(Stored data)
--- START ---
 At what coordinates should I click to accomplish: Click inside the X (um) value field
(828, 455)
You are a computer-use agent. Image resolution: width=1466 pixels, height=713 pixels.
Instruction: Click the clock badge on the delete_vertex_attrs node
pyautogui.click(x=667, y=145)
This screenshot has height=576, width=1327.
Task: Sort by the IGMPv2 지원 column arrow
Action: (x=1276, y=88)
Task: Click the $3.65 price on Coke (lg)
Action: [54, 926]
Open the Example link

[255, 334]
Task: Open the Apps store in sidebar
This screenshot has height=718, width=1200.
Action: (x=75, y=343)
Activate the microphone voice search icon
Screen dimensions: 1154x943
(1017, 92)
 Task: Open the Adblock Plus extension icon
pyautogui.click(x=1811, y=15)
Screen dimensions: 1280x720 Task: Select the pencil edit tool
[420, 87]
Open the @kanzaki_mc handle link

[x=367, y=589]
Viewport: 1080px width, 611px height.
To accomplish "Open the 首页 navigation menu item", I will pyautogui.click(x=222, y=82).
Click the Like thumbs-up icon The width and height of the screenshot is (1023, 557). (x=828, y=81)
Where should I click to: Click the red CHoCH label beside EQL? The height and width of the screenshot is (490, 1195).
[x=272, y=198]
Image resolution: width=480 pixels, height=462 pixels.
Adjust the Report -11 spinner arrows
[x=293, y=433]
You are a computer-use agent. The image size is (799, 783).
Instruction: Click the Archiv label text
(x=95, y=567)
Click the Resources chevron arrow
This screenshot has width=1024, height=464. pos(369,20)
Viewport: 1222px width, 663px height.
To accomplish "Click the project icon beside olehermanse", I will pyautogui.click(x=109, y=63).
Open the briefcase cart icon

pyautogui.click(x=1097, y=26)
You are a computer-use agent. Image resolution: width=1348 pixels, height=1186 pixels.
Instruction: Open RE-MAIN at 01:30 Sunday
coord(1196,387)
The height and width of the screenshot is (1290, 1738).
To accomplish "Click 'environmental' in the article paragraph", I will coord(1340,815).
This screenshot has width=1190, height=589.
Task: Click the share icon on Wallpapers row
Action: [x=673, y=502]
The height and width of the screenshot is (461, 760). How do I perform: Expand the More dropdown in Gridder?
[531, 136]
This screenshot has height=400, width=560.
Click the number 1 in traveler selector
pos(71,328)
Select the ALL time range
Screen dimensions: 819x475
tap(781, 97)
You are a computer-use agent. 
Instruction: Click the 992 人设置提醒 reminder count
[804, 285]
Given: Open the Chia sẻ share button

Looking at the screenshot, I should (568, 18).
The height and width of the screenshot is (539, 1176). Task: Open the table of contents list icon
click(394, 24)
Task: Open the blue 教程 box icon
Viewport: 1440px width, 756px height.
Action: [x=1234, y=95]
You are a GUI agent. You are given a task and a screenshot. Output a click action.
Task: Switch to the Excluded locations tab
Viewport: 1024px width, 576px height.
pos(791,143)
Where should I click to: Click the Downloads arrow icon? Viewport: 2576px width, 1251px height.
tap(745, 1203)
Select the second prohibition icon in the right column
--- END ---
• What is being asked: With nothing left out, copy the data above exactly.

• Reply:
 At what coordinates should I click to accomplish: Click inside the X (um) value field
(828, 455)
You are a computer-use agent. Image resolution: width=1466 pixels, height=713 pixels.
Instruction: Click the clock badge on the delete_vertex_attrs node
pyautogui.click(x=667, y=145)
This screenshot has height=576, width=1327.
Task: Sort by the IGMPv2 지원 column arrow
Action: (x=1276, y=88)
Task: Click the $3.65 price on Coke (lg)
Action: [54, 926]
Open the Example link

[255, 334]
Task: Open the Apps store in sidebar
This screenshot has height=718, width=1200.
Action: (x=75, y=343)
Activate the microphone voice search icon
Screen dimensions: 1154x943
(1017, 92)
 Task: Open the Adblock Plus extension icon
pyautogui.click(x=1811, y=15)
Screen dimensions: 1280x720 Task: Select the pencil edit tool
[420, 87]
Open the @kanzaki_mc handle link

[x=367, y=589]
Viewport: 1080px width, 611px height.
To accomplish "Open the 首页 navigation menu item", I will pyautogui.click(x=222, y=82).
Click the Like thumbs-up icon The width and height of the screenshot is (1023, 557). (x=828, y=81)
Where should I click to: Click the red CHoCH label beside EQL? The height and width of the screenshot is (490, 1195).
[x=272, y=198]
Image resolution: width=480 pixels, height=462 pixels.
Adjust the Report -11 spinner arrows
[x=293, y=433]
You are a computer-use agent. The image size is (799, 783).
Instruction: Click the Archiv label text
(x=95, y=567)
Click the Resources chevron arrow
This screenshot has width=1024, height=464. pos(369,20)
Viewport: 1222px width, 663px height.
To accomplish "Click the project icon beside olehermanse", I will pyautogui.click(x=109, y=63).
Open the briefcase cart icon

pyautogui.click(x=1097, y=26)
You are a computer-use agent. Image resolution: width=1348 pixels, height=1186 pixels.
Instruction: Open RE-MAIN at 01:30 Sunday
coord(1196,387)
The height and width of the screenshot is (1290, 1738).
To accomplish "Click 'environmental' in the article paragraph", I will coord(1340,815).
This screenshot has width=1190, height=589.
Task: Click the share icon on Wallpapers row
Action: [x=673, y=502]
The height and width of the screenshot is (461, 760). How do I perform: Expand the More dropdown in Gridder?
[531, 136]
This screenshot has height=400, width=560.
Click the number 1 in traveler selector
pos(71,328)
Select the ALL time range
Screen dimensions: 819x475
tap(781, 97)
You are a computer-use agent. 
Instruction: Click the 992 人设置提醒 reminder count
[804, 285]
Given: Open the Chia sẻ share button

Looking at the screenshot, I should (568, 18).
The height and width of the screenshot is (539, 1176). Task: Open the table of contents list icon
click(394, 24)
Task: Open the blue 教程 box icon
Viewport: 1440px width, 756px height.
Action: [x=1234, y=95]
You are a GUI agent. You are given a task and a screenshot. Output a click action.
Task: Switch to the Excluded locations tab
Viewport: 1024px width, 576px height.
pos(791,143)
Where should I click to: Click the Downloads arrow icon? Viewport: 2576px width, 1251px height.
tap(745, 1203)
Select the second prohibition icon in the right column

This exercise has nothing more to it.